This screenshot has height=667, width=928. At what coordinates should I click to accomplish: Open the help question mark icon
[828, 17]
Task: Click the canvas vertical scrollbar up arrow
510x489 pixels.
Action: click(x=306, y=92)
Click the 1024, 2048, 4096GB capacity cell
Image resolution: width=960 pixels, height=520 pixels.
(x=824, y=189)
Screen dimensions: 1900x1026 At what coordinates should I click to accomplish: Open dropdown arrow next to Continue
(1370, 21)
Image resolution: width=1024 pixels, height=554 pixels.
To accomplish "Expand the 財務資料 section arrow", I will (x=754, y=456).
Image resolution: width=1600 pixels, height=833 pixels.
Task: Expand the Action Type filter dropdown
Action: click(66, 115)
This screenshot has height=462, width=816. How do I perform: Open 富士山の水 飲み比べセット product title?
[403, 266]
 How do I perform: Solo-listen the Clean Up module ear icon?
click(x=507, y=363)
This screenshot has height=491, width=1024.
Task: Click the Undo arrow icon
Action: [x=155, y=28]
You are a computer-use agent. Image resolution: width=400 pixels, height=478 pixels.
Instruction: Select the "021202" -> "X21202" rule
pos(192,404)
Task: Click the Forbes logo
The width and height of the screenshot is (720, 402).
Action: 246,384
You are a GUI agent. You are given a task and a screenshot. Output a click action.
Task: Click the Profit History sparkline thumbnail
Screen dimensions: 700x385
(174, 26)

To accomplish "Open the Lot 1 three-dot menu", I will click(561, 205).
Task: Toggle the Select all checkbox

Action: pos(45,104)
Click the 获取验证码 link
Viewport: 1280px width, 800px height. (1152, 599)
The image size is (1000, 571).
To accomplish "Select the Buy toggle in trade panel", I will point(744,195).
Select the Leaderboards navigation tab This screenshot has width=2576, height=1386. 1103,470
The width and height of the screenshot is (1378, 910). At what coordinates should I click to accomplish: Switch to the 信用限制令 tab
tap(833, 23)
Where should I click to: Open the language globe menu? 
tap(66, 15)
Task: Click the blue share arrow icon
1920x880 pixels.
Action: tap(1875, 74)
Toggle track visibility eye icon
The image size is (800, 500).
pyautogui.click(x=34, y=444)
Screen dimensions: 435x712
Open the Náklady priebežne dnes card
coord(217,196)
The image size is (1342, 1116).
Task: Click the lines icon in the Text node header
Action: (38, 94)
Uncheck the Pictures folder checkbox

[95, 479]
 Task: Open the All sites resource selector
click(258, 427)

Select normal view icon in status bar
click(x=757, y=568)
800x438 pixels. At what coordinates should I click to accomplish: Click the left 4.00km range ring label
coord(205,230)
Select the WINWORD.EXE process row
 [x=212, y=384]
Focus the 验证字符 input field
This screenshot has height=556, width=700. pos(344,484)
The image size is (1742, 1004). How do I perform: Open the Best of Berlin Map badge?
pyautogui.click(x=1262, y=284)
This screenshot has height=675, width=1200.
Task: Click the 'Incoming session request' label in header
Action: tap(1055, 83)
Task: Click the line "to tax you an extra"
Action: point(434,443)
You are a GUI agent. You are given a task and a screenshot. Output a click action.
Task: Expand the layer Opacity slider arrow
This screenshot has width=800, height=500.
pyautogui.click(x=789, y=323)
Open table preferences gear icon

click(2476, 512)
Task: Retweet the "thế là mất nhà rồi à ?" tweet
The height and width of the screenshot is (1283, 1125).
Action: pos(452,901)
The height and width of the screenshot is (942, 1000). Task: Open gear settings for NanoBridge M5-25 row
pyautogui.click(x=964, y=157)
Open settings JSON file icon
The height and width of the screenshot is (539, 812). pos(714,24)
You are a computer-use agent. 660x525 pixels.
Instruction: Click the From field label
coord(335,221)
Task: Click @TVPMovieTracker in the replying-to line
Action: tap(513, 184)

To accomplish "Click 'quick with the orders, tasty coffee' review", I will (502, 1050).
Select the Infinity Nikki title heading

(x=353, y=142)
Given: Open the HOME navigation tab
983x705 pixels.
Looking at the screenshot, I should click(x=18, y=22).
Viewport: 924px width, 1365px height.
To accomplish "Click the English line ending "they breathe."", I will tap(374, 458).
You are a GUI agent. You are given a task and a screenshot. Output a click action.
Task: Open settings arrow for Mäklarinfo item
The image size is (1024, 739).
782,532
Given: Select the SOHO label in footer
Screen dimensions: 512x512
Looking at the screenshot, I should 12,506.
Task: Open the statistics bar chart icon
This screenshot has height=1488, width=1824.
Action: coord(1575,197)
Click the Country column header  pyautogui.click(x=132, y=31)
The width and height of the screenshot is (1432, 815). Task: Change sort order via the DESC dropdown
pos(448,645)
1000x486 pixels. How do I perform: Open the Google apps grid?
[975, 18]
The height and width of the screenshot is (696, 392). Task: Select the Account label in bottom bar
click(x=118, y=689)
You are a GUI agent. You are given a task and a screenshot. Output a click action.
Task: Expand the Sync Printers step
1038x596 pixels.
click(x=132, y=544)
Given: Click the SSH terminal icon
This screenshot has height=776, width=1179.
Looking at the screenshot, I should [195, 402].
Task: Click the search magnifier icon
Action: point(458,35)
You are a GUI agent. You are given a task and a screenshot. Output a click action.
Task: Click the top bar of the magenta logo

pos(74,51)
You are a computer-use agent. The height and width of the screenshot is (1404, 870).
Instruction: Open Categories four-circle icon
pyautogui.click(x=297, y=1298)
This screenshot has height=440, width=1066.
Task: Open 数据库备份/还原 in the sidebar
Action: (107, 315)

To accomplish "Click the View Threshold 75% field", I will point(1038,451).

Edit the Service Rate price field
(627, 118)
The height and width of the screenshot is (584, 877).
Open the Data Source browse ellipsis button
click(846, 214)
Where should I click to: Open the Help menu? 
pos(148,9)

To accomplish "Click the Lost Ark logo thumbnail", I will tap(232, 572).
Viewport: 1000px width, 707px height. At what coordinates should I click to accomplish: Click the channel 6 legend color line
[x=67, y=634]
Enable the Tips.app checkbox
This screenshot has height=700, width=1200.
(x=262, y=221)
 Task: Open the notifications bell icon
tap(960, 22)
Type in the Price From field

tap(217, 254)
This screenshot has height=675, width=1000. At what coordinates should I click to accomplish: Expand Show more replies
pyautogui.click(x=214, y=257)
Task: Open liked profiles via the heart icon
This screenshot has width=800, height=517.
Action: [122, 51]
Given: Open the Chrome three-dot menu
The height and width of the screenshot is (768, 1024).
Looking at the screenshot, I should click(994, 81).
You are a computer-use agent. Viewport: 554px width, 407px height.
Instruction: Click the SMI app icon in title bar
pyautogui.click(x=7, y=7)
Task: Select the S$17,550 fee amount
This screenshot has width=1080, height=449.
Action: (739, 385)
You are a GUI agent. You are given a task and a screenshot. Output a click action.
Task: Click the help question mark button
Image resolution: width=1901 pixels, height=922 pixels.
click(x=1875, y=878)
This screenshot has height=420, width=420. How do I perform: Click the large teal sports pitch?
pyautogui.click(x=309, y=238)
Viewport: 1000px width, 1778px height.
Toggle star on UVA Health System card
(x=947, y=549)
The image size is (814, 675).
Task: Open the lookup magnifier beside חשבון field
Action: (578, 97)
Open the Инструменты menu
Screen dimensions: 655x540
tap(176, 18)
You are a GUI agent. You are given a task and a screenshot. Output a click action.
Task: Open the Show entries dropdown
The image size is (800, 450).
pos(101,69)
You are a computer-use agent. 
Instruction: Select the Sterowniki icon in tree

Problem
An exact transcription of every record above is required.

Answer area
This screenshot has height=667, width=928. At what coordinates should I click to accomplish: Open the help question mark icon
[828, 17]
Task: Click the canvas vertical scrollbar up arrow
510x489 pixels.
Action: click(x=306, y=92)
Click the 1024, 2048, 4096GB capacity cell
Image resolution: width=960 pixels, height=520 pixels.
(x=824, y=189)
Screen dimensions: 1900x1026 At what coordinates should I click to accomplish: Open dropdown arrow next to Continue
(1370, 21)
Image resolution: width=1024 pixels, height=554 pixels.
To accomplish "Expand the 財務資料 section arrow", I will (x=754, y=456).
Image resolution: width=1600 pixels, height=833 pixels.
Task: Expand the Action Type filter dropdown
Action: click(66, 115)
This screenshot has height=462, width=816. How do I perform: Open 富士山の水 飲み比べセット product title?
[403, 266]
 How do I perform: Solo-listen the Clean Up module ear icon?
click(x=507, y=363)
This screenshot has height=491, width=1024.
Task: Click the Undo arrow icon
Action: [x=155, y=28]
You are a computer-use agent. Image resolution: width=400 pixels, height=478 pixels.
Instruction: Select the "021202" -> "X21202" rule
pos(192,404)
Task: Click the Forbes logo
The width and height of the screenshot is (720, 402).
Action: 246,384
You are a GUI agent. You are given a task and a screenshot. Output a click action.
Task: Click the Profit History sparkline thumbnail
Screen dimensions: 700x385
(174, 26)

To accomplish "Open the Lot 1 three-dot menu", I will click(561, 205).
Task: Toggle the Select all checkbox

Action: pos(45,104)
Click the 获取验证码 link
Viewport: 1280px width, 800px height. (1152, 599)
The image size is (1000, 571).
To accomplish "Select the Buy toggle in trade panel", I will point(744,195).
Select the Leaderboards navigation tab This screenshot has width=2576, height=1386. 1103,470
The width and height of the screenshot is (1378, 910). At what coordinates should I click to accomplish: Switch to the 信用限制令 tab
tap(833, 23)
Where should I click to: Open the language globe menu? 
tap(66, 15)
Task: Click the blue share arrow icon
1920x880 pixels.
Action: tap(1875, 74)
Toggle track visibility eye icon
The image size is (800, 500).
pyautogui.click(x=34, y=444)
Screen dimensions: 435x712
Open the Náklady priebežne dnes card
coord(217,196)
The image size is (1342, 1116).
Task: Click the lines icon in the Text node header
Action: (38, 94)
Uncheck the Pictures folder checkbox

[95, 479]
 Task: Open the All sites resource selector
click(258, 427)

Select normal view icon in status bar
click(x=757, y=568)
800x438 pixels. At what coordinates should I click to accomplish: Click the left 4.00km range ring label
coord(205,230)
Select the WINWORD.EXE process row
 [x=212, y=384]
Focus the 验证字符 input field
This screenshot has height=556, width=700. pos(344,484)
The image size is (1742, 1004). How do I perform: Open the Best of Berlin Map badge?
pyautogui.click(x=1262, y=284)
This screenshot has height=675, width=1200.
Task: Click the 'Incoming session request' label in header
Action: tap(1055, 83)
Task: Click the line "to tax you an extra"
Action: point(434,443)
You are a GUI agent. You are given a task and a screenshot. Output a click action.
Task: Expand the layer Opacity slider arrow
This screenshot has width=800, height=500.
pyautogui.click(x=789, y=323)
Open table preferences gear icon

click(2476, 512)
Task: Retweet the "thế là mất nhà rồi à ?" tweet
The height and width of the screenshot is (1283, 1125).
Action: pos(452,901)
The height and width of the screenshot is (942, 1000). Task: Open gear settings for NanoBridge M5-25 row
pyautogui.click(x=964, y=157)
Open settings JSON file icon
The height and width of the screenshot is (539, 812). pos(714,24)
You are a computer-use agent. 660x525 pixels.
Instruction: Click the From field label
coord(335,221)
Task: Click @TVPMovieTracker in the replying-to line
Action: tap(513, 184)

To accomplish "Click 'quick with the orders, tasty coffee' review", I will (502, 1050).
Select the Infinity Nikki title heading

(x=353, y=142)
Given: Open the HOME navigation tab
983x705 pixels.
Looking at the screenshot, I should click(x=18, y=22).
Viewport: 924px width, 1365px height.
To accomplish "Click the English line ending "they breathe."", I will tap(374, 458).
You are a GUI agent. You are given a task and a screenshot. Output a click action.
Task: Open settings arrow for Mäklarinfo item
The image size is (1024, 739).
782,532
Given: Select the SOHO label in footer
Screen dimensions: 512x512
Looking at the screenshot, I should 12,506.
Task: Open the statistics bar chart icon
This screenshot has height=1488, width=1824.
Action: coord(1575,197)
Click the Country column header  pyautogui.click(x=132, y=31)
The width and height of the screenshot is (1432, 815). Task: Change sort order via the DESC dropdown
pos(448,645)
1000x486 pixels. How do I perform: Open the Google apps grid?
[975, 18]
The height and width of the screenshot is (696, 392). Task: Select the Account label in bottom bar
click(x=118, y=689)
You are a GUI agent. You are given a task and a screenshot. Output a click action.
Task: Expand the Sync Printers step
1038x596 pixels.
click(x=132, y=544)
Given: Click the SSH terminal icon
This screenshot has height=776, width=1179.
Looking at the screenshot, I should [195, 402].
Task: Click the search magnifier icon
Action: point(458,35)
You are a GUI agent. You are given a task and a screenshot. Output a click action.
Task: Click the top bar of the magenta logo

pos(74,51)
You are a computer-use agent. The height and width of the screenshot is (1404, 870).
Instruction: Open Categories four-circle icon
pyautogui.click(x=297, y=1298)
This screenshot has height=440, width=1066.
Task: Open 数据库备份/还原 in the sidebar
Action: (107, 315)

To accomplish "Click the View Threshold 75% field", I will point(1038,451).

Edit the Service Rate price field
(627, 118)
The height and width of the screenshot is (584, 877).
Open the Data Source browse ellipsis button
click(846, 214)
Where should I click to: Open the Help menu? 
pos(148,9)

To accomplish "Click the Lost Ark logo thumbnail", I will tap(232, 572).
Viewport: 1000px width, 707px height. At what coordinates should I click to accomplish: Click the channel 6 legend color line
[x=67, y=634]
Enable the Tips.app checkbox
This screenshot has height=700, width=1200.
(x=262, y=221)
 Task: Open the notifications bell icon
tap(960, 22)
Type in the Price From field

tap(217, 254)
This screenshot has height=675, width=1000. At what coordinates should I click to accomplish: Expand Show more replies
pyautogui.click(x=214, y=257)
Task: Open liked profiles via the heart icon
This screenshot has width=800, height=517.
Action: [122, 51]
Given: Open the Chrome three-dot menu
The height and width of the screenshot is (768, 1024).
Looking at the screenshot, I should click(994, 81).
You are a computer-use agent. Viewport: 554px width, 407px height.
Instruction: Click the SMI app icon in title bar
pyautogui.click(x=7, y=7)
Task: Select the S$17,550 fee amount
This screenshot has width=1080, height=449.
Action: (739, 385)
You are a GUI agent. You are given a task and a screenshot. Output a click action.
Task: Click the help question mark button
Image resolution: width=1901 pixels, height=922 pixels.
click(x=1875, y=878)
This screenshot has height=420, width=420. How do I perform: Click the large teal sports pitch?
pyautogui.click(x=309, y=238)
Viewport: 1000px width, 1778px height.
Toggle star on UVA Health System card
(x=947, y=549)
The image size is (814, 675).
Task: Open the lookup magnifier beside חשבון field
Action: (578, 97)
Open the Инструменты menu
Screen dimensions: 655x540
tap(176, 18)
You are a GUI agent. You are given a task and a screenshot. Output a click action.
Task: Open the Show entries dropdown
The image size is (800, 450).
pos(101,69)
You are a computer-use agent. 
Instruction: Select the Sterowniki icon in tree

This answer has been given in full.